"You oughtn't say that, Mr. Leigh. It is not right to say that. You ought to be grateful for being saved."

"Grateful for being saved! Who? I! Who should be grateful that I am saved? Not I, for one."

"Well, your friends are very glad, any way. Didn't you hear how the people cried out with fear first, for they thought you were a ghost, and didn't you hear how they cheered then when they saw it was you yourself, alive and well?"

"I! Who am I? What am I? My clock, sir, was all I had in this whole world. It was the savings bank of my heart, of my soul, and now the bank is broken and I am beggared."

"But, Mr. Leigh, you are not beggared indeed. You have plenty of money still," said Williams in the soft tone one uses to a reasonable child.

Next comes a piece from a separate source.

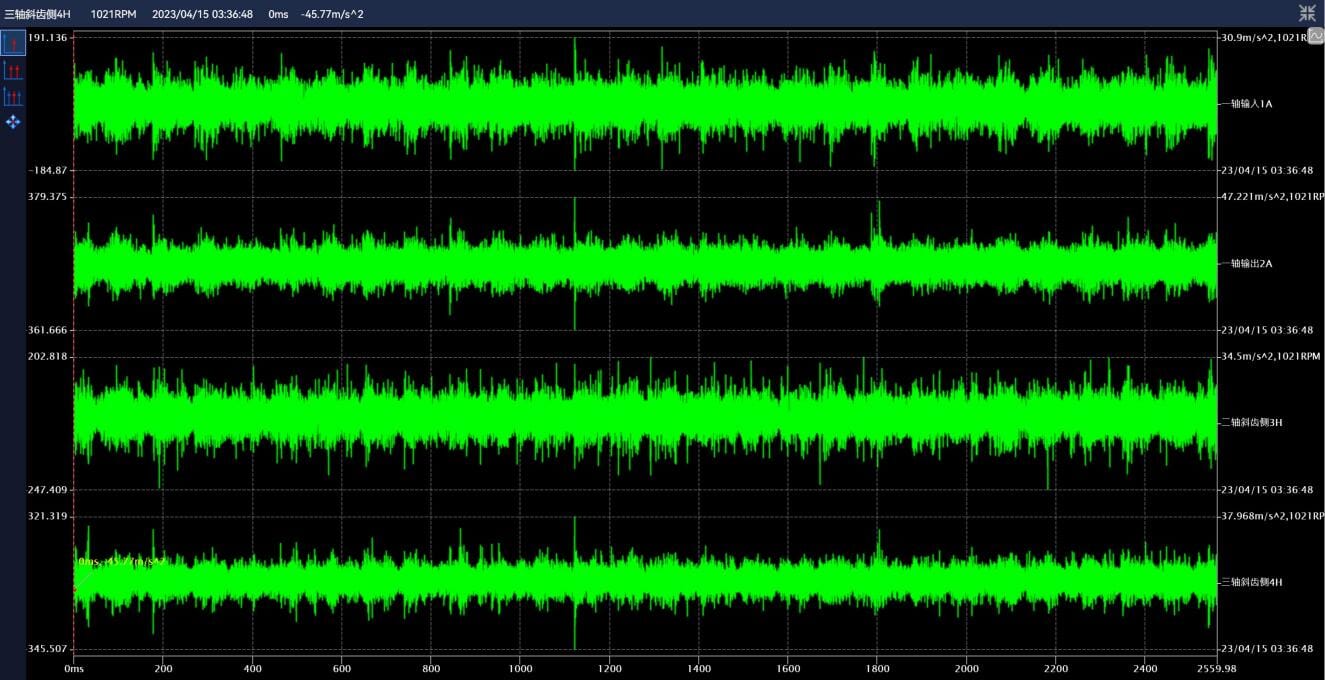Click the collapse fullscreen arrows icon
This screenshot has width=1325, height=680.
click(1307, 13)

"Money, sir, what is money to me? I am not a pauper, but what good is mere money to me? Can I dance at balls, or ride fine horses or shoot? What good is money to me more than to get me food and drink for my body? and what a body! Who will feed my soul? What will feed my soul? How am I who am but a joke of nature to live with no spiritual food? My clock was my life, and my soul, and my fame, my immortal part and now--! Gone! gone! gone!"

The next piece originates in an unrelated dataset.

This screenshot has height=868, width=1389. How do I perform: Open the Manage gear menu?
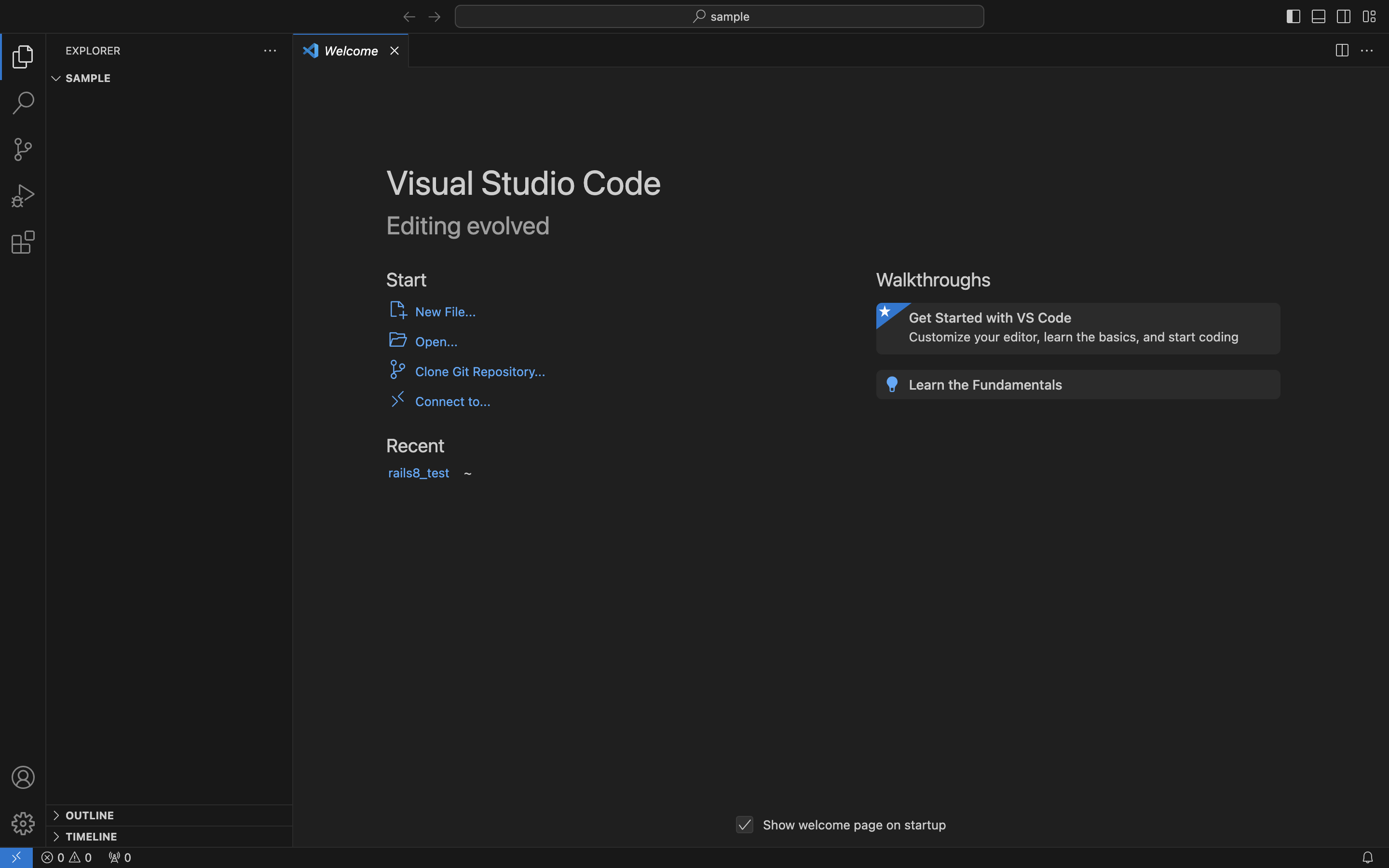click(x=23, y=823)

"But how did you escape, Mr. Leigh? We saw you winding up after you left this, and you nodded to us as usual, when the easy part of the winding came, half-way through."

"I did. Curse my mandarin neck. If I had minded nothing but my clock it would be safe now, or I should be dead with it."

"But how did you escape, Mr. Leigh?"

"The devil takes care of his own, Mr. Hanbury," he said, speaking for the first time to the young man. "Whatever way you are going I should like to go, if you would have no objection? I have no way of my own now except the way common to us all."